Development of a new spectral library classifier for airborne hyperspectral images on heterogeneous environments

The classification of hyperspectral images on heterogeneous environments without prior knowledge about the study area is a challenging task. Finding potential pure spectral signatures or endmembers (EM) of the various surface materials within an image is essential for obtaining accurate classification results. Automated endmember selection techniques, in many cases, return an unlabelled result without a relationship to a known material. This study demonstrates the potential of an automated spectral classification approach for hyperspectral imagery by using a comprehensive spectral library including a generalized class structure without the use of prior knowledge of the given scene.
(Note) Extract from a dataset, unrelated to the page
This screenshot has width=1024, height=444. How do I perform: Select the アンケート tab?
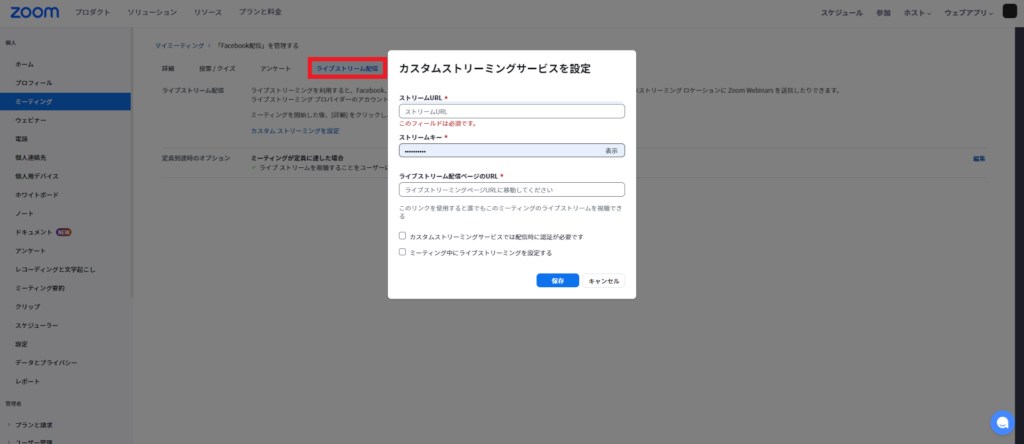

The classifier works by comparing every unknown image pixel to all labelled known spectra in the spectral library using a mixed measure similarity analysis of the spectral information divergence SID (Chang, 2000), the spectral angle mapper SAM (Kruse et. al., 1993) and the tangent trigonometric function (Du et. al., 2004). These similarity measures are the main criteria used to assign the class membership to a given pixel. In addition, a statistical analysis of the best ten scores identifies the statistical dominant material class from the similarity analysis. This statistical approach allows a pixel-related estimation of the classification reliability. The spectral library comparison classifier (SLC-Classifier) enables the classification of hyperspectral images on heterogeneous environments to be as complete as possible (depends on the input spectral library) with results containing both labelled potential pure spectra and spectra with low similarity agreement. Pixels with low similarity agreement are mixed pixels and pixels related to materials without good representative spectra in the comprehensive spectral library. We demonstrate that this classifier is suitable for the identification of surface materials using hyperspectral images were detailed knowledge about the environments does not exist.